Please write out all of the rows below again, word for word and line for line.

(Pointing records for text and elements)

— begin —

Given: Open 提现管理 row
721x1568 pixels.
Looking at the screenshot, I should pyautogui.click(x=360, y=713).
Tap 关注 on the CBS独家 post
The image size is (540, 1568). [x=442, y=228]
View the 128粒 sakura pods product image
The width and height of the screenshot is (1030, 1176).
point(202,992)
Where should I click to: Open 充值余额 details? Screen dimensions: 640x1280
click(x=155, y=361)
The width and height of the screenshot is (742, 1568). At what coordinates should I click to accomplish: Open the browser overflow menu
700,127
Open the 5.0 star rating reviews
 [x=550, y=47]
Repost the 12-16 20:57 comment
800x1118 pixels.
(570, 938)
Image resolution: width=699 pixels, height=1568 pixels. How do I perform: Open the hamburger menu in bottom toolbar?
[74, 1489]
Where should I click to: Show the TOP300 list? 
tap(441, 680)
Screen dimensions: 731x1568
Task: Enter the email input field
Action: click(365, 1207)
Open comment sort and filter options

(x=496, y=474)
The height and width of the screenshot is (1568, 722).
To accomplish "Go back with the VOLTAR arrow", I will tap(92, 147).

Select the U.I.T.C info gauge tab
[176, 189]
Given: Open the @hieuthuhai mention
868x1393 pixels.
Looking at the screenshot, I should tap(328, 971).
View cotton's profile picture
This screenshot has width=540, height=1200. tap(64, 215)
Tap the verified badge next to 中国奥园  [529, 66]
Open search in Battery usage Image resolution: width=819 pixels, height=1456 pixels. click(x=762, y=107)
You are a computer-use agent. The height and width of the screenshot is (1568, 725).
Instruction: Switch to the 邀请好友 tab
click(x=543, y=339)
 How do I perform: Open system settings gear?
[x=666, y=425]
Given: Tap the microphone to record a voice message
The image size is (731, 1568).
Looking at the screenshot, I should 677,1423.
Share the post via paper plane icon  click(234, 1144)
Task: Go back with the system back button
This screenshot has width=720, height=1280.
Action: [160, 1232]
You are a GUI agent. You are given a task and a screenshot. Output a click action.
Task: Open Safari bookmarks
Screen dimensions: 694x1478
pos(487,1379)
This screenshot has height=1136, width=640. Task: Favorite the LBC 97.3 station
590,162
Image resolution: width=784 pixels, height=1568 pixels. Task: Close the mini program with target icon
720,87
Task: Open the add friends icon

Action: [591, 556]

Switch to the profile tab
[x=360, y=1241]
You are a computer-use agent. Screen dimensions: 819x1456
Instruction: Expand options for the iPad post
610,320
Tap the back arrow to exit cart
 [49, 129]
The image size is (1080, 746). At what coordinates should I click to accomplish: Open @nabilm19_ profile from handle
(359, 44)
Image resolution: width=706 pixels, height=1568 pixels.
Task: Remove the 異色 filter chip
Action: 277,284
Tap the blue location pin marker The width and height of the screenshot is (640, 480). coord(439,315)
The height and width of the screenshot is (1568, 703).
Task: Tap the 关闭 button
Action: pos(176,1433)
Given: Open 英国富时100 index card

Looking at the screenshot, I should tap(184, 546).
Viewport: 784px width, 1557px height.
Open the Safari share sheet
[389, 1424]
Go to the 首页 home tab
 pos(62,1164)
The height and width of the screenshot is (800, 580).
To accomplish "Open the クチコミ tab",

— end —

**Answer in full:**
Given: Open 提现管理 row
721x1568 pixels.
Looking at the screenshot, I should pyautogui.click(x=360, y=713).
Tap 关注 on the CBS独家 post
The image size is (540, 1568). [x=442, y=228]
View the 128粒 sakura pods product image
The width and height of the screenshot is (1030, 1176).
point(202,992)
Where should I click to: Open 充值余额 details? Screen dimensions: 640x1280
click(x=155, y=361)
The width and height of the screenshot is (742, 1568). At what coordinates should I click to accomplish: Open the browser overflow menu
700,127
Open the 5.0 star rating reviews
 [x=550, y=47]
Repost the 12-16 20:57 comment
800x1118 pixels.
(570, 938)
Image resolution: width=699 pixels, height=1568 pixels. How do I perform: Open the hamburger menu in bottom toolbar?
[74, 1489]
Where should I click to: Show the TOP300 list? 
tap(441, 680)
Screen dimensions: 731x1568
Task: Enter the email input field
Action: click(365, 1207)
Open comment sort and filter options

(x=496, y=474)
The height and width of the screenshot is (1568, 722).
To accomplish "Go back with the VOLTAR arrow", I will tap(92, 147).

Select the U.I.T.C info gauge tab
[176, 189]
Given: Open the @hieuthuhai mention
868x1393 pixels.
Looking at the screenshot, I should tap(328, 971).
View cotton's profile picture
This screenshot has width=540, height=1200. tap(64, 215)
Tap the verified badge next to 中国奥园  [529, 66]
Open search in Battery usage Image resolution: width=819 pixels, height=1456 pixels. click(x=762, y=107)
You are a computer-use agent. The height and width of the screenshot is (1568, 725).
Instruction: Switch to the 邀请好友 tab
click(x=543, y=339)
 How do I perform: Open system settings gear?
[x=666, y=425]
Given: Tap the microphone to record a voice message
The image size is (731, 1568).
Looking at the screenshot, I should 677,1423.
Share the post via paper plane icon  click(234, 1144)
Task: Go back with the system back button
This screenshot has width=720, height=1280.
Action: [160, 1232]
You are a GUI agent. You are given a task and a screenshot. Output a click action.
Task: Open Safari bookmarks
Screen dimensions: 694x1478
pos(487,1379)
This screenshot has height=1136, width=640. Task: Favorite the LBC 97.3 station
590,162
Image resolution: width=784 pixels, height=1568 pixels. Task: Close the mini program with target icon
720,87
Task: Open the add friends icon

Action: [591, 556]

Switch to the profile tab
[x=360, y=1241]
You are a computer-use agent. Screen dimensions: 819x1456
Instruction: Expand options for the iPad post
610,320
Tap the back arrow to exit cart
 [49, 129]
The image size is (1080, 746). At what coordinates should I click to accomplish: Open @nabilm19_ profile from handle
(359, 44)
Image resolution: width=706 pixels, height=1568 pixels.
Task: Remove the 異色 filter chip
Action: 277,284
Tap the blue location pin marker The width and height of the screenshot is (640, 480). coord(439,315)
The height and width of the screenshot is (1568, 703).
Task: Tap the 关闭 button
Action: pos(176,1433)
Given: Open 英国富时100 index card

Looking at the screenshot, I should tap(184, 546).
Viewport: 784px width, 1557px height.
Open the Safari share sheet
[389, 1424]
Go to the 首页 home tab
 pos(62,1164)
The height and width of the screenshot is (800, 580).
To accomplish "Open the クチコミ tab",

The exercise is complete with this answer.